Your goal: Please write out exactly the lines that begin at the line containing "The height and width of the screenshot is (780, 1007)." and run to the end of the records.

(Collected data)
_ _ _ _ _ _ _

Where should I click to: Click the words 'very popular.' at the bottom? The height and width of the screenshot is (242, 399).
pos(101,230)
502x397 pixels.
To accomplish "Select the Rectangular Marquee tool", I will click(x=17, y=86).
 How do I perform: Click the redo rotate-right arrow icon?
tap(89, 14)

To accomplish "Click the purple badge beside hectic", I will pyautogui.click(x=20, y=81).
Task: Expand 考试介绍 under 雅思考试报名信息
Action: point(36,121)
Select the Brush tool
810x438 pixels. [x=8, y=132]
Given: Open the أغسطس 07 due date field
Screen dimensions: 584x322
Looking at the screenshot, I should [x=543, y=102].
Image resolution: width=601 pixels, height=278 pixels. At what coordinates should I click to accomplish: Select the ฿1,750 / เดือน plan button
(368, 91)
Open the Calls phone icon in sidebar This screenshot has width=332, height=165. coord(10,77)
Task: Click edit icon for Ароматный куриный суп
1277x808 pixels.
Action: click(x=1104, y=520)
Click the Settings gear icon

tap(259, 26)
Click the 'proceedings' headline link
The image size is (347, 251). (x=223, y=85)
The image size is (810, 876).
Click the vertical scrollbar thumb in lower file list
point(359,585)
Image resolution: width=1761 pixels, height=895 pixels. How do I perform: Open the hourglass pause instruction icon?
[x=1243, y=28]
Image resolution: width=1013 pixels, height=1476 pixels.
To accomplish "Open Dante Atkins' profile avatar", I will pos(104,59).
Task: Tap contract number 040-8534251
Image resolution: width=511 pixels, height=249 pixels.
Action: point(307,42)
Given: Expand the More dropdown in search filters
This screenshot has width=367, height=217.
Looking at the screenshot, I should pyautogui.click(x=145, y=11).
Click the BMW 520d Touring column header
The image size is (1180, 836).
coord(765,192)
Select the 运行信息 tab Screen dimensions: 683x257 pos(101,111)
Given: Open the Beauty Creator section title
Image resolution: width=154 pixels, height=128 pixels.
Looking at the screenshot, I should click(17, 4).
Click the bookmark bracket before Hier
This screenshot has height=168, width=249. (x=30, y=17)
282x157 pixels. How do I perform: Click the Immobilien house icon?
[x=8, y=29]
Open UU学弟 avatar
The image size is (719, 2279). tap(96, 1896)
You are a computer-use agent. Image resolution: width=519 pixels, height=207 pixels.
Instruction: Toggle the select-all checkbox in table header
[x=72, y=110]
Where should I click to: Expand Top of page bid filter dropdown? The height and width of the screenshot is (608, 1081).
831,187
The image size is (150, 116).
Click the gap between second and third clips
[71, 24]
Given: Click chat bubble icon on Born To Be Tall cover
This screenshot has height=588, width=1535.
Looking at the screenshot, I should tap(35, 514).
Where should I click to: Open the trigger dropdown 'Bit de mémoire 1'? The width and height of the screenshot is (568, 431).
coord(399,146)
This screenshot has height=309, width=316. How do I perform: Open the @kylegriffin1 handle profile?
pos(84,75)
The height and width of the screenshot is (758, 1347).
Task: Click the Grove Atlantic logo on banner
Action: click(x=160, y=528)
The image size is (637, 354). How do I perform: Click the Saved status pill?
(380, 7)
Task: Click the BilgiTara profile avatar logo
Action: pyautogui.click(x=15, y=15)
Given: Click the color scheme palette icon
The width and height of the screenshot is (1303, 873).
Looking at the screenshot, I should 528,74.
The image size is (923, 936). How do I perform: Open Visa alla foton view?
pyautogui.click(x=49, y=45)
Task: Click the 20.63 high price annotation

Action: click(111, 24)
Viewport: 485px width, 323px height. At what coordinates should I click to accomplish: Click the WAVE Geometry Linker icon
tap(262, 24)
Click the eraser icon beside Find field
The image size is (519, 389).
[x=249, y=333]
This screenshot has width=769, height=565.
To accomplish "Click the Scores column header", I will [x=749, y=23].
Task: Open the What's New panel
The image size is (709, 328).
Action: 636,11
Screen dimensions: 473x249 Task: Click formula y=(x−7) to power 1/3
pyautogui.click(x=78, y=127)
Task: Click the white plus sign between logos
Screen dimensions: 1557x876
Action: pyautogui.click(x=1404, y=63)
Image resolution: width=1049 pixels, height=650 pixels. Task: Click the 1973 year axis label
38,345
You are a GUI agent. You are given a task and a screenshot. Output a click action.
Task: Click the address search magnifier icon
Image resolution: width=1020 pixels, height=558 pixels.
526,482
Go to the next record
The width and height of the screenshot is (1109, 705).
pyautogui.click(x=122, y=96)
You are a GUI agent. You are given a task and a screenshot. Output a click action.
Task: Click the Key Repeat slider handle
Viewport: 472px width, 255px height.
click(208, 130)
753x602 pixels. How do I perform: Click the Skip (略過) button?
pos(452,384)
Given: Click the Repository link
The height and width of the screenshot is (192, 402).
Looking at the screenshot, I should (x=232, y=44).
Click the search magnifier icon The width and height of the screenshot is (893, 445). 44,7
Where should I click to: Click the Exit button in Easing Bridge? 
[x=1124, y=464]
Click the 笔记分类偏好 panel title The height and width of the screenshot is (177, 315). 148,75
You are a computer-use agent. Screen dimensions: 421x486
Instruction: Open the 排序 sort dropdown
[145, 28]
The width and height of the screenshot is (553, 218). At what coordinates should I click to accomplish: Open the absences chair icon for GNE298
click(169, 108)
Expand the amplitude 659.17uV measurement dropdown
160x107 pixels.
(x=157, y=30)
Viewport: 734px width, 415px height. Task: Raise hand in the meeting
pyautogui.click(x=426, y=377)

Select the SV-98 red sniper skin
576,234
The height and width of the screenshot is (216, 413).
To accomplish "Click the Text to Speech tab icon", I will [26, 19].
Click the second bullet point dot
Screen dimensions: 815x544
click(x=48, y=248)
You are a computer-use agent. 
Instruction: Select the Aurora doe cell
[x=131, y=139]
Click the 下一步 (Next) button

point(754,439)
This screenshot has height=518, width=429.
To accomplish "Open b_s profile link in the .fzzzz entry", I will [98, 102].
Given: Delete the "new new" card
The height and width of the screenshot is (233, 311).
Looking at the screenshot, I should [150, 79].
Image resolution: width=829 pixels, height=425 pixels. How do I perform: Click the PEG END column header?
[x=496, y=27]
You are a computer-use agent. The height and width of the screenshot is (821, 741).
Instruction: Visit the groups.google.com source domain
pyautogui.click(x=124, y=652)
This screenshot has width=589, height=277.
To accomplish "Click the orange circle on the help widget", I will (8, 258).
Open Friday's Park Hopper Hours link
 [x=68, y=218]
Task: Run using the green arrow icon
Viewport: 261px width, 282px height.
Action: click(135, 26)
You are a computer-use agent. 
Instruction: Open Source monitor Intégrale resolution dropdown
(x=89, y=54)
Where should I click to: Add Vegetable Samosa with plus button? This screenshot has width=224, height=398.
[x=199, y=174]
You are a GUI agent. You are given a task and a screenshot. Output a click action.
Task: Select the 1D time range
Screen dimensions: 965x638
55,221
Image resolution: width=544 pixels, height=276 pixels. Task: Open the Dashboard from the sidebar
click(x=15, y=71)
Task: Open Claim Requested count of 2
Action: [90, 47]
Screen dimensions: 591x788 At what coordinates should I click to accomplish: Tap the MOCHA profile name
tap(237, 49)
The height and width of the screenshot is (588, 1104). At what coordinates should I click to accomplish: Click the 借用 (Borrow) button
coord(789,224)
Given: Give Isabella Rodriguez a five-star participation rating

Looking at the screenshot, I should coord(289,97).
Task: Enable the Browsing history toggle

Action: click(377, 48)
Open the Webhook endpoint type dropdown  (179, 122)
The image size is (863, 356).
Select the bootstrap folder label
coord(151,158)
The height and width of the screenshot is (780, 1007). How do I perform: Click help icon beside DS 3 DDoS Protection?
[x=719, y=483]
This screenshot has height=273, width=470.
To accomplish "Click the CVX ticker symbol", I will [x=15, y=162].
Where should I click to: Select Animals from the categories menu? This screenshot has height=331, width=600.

_ _ _ _ _ _ _

Result of the task:
The height and width of the screenshot is (780, 1007). How do I perform: Click help icon beside DS 3 DDoS Protection?
[x=719, y=483]
This screenshot has height=273, width=470.
To accomplish "Click the CVX ticker symbol", I will [x=15, y=162].
Where should I click to: Select Animals from the categories menu? This screenshot has height=331, width=600.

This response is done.